BHUBANESWAR, India, Dec 28 2010 (IPS) - When French Jesuit priest and passionate agriculturist Henri de Laulanie developed the System of Rice Intensification (SRI) method of cultivation for Madagascar’s poor farmers in the 1980s, he probably had no idea that millions of farmers elsewhere in the world would one day benefit from it as well.

The Mandava weeder, a farmers' innovation, is lightweight and easy for women to use. Credit: Manipadma Jena/IPS

The Mandava weeder, a farmers' innovation, is lightweight and easy for women to use. Credit: Manipadma Jena/IPS

Here in India, one of the 40 countries where SRI is now in use, poor tillers of the land are even helping propagate the method by coming up with all sorts of innovations to make it work better for them and their fellow rice farmers across the country.

Ranging from new tools to the use of local materials to create organic fertilisers, these innovations have resulted in higher yields at lower costs for many rice farmers using SRI.

“SRI in India has often been made possible by small networks of innovators who have dared to experiment with an untested system of practices,” observes C Sambu Prasad, associate professor at Bhubaneswar’s Xavier Institute of Management.

“SRI is a farmer-to-farmer extension,” he adds. “Farmers experiment and their success convinces others to take up the innovations.”

India is considered by experts as among the original rice cultivating centres in the world. As in other Asian countries, rice remains a staple in this country, where some 44 millions of hectares are planted with the grain.


Conventional paddy cultivation practice consists mostly of raising seedlings in flooded nurseries for up to 30 days before these are transplanted. There is usually no regular spacing between clumps of plants, and inundation of the field is a must. Weeding is done manually.

By contrast, in the SRI method, single 12-day seedlings are transplanted at a precise spacing of 25-centimetre squares. The soil at the roots is also kept moist, well-aerated, and well-drained, while adding organic nutrients to it is encouraged. Frequent weeding is done with implements that also “churn” the soil, aerating it.

According to agriculture experts, this keeps the water requirement at a minimum.
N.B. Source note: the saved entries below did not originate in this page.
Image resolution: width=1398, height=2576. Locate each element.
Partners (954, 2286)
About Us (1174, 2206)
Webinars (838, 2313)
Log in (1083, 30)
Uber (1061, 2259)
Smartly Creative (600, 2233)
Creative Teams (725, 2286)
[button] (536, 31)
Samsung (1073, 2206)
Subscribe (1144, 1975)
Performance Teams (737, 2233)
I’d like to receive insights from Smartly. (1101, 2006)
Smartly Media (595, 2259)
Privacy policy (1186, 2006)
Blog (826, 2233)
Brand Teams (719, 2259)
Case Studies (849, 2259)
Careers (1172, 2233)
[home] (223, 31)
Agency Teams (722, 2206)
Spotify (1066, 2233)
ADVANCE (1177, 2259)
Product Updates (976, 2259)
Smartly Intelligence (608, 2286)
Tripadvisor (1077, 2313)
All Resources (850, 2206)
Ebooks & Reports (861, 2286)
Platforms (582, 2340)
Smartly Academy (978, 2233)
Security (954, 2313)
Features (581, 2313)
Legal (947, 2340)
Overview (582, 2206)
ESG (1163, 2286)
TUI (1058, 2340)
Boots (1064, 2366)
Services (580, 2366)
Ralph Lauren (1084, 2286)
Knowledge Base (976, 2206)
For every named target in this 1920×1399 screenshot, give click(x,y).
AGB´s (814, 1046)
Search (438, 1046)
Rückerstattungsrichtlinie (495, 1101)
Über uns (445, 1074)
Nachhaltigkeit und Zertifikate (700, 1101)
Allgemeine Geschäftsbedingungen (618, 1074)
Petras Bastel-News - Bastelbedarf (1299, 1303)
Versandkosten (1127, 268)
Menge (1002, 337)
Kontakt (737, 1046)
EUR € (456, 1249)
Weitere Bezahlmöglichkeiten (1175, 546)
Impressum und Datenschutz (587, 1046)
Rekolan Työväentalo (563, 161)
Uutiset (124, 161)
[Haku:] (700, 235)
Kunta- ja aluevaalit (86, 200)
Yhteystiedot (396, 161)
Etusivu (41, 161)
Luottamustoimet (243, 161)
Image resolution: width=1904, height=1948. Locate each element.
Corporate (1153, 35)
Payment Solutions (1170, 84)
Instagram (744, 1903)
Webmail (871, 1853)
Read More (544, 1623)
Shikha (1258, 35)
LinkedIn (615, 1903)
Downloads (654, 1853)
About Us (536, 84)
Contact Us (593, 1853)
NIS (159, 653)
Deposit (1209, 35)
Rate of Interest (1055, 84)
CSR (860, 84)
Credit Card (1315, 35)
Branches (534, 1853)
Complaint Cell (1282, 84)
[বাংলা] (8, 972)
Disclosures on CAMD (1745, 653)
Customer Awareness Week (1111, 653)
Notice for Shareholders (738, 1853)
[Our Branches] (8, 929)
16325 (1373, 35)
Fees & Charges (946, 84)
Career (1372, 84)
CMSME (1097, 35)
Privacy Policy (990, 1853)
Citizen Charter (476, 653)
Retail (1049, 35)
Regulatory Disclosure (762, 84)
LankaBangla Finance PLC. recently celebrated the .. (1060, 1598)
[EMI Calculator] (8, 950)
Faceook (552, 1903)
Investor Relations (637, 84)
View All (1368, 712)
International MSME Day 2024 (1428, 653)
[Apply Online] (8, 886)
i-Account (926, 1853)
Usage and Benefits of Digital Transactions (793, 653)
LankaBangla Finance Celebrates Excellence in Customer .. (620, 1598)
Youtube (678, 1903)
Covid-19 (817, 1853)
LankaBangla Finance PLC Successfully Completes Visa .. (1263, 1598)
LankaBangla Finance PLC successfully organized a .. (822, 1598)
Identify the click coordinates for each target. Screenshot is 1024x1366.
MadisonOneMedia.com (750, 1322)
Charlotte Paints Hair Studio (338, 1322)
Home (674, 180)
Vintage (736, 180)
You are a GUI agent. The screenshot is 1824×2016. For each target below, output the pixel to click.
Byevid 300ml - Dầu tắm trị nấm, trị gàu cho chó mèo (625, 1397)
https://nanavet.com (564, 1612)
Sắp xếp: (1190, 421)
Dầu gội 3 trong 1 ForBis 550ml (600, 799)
The attention paid to spacing the plants, meanwhile, means that the roots of each plant has enough room to grow, enabling it to flourish to its full grain-bearing potential.

SRI thus requires less seeds, water, and fertiliser even as it leads to greater yields.

Indeed, according to a comparative study by the Watershed Support Service and Activities Network (WASSAN), a non-profit organisation working with farmers here in the southeastern state of Andhra Pradesh, SRI results in returns that are 52 percent higher than those from convention cultivation. And while gross yield was 18 percent higher with SRI, total input costs were 32 percent lower.

WASSAN researcher S Bhagya Laxmi says the reduction in expenditure with SRI can be traced in large part to the 37-percent slash in labour costs for transplantation. More than half of these labour costs are for weeding, she says, but with the local SRI innovations, “twice as much time” was even freed up for the women who used to do the backbreaking work.

In Andhra Pradesh, SRI has already inspired the creation of at least two kinds of weeders.

One is called the cono-weeder, which was designed by scholars at the state Acharya N G Ranga Agricultural University. The other is the Mandava weeder, which was named after the home village of a group of farmers who found the cone-weeder too heavy and cumbersome for them to use.

Putting their heads together, the farmers led by 50-year-old Parcha Kishan Rao bent the main stem of the university-designed implement, and replaced the straight handle with a curved one from a bicycle. Instead of the cono-weeder’s single-toothed drum, the farmers’ version has two, making it lighter and far easier to push.

Today the Mandava weeder is being manufactured locally and sold for 800 rupees (18 dollars) each.

Bommi Reddy Sudhakar Reddy, who comes from the same rain shadow region as Rao and company, has also come up with a multi-row marker that saves time SRI farmers at the transplanting stage.

Prabhavathamma Reddy in Mahabubnagar district, for her part, says she is now harvesting nearly double what she used to get from her four-hectare land. She says it is because of SRI, but it could also be because she feeds her paddy with a five-ingredient organic fertiliser that she herself makes at home.

She has kindred spirits in Karnataka state in the country’s south-west, where fellow SRI farmer Narayana Reddy recounts how two of his friends are using neem leaves to ward off pests and sowing traditional seed varieties first soaked in cow’s milk.

“For strange reasons,” says WASSAN director K Suresh, “the rice intensification method has been evolving more within the domain of people’s knowledge and through farmer network innovations than through the formal science establishments.”

And ever-fresh ideas from farmers translate into higher yields, many more small-time rice-growers are getting attracted to SRI, which in 2009 was included by the federal government in the National Food Security Mission.

Vinod Goud, a scientist with the International Crop Research Institute for the Semi-Arid Tropics (ICRISAT), says more SRI farmers can only be good news at a time when climate change is wreaking havoc on crop yields. Through SRI, he adds, greater food self-sufficiency and resource – especially water – conservation are ensured.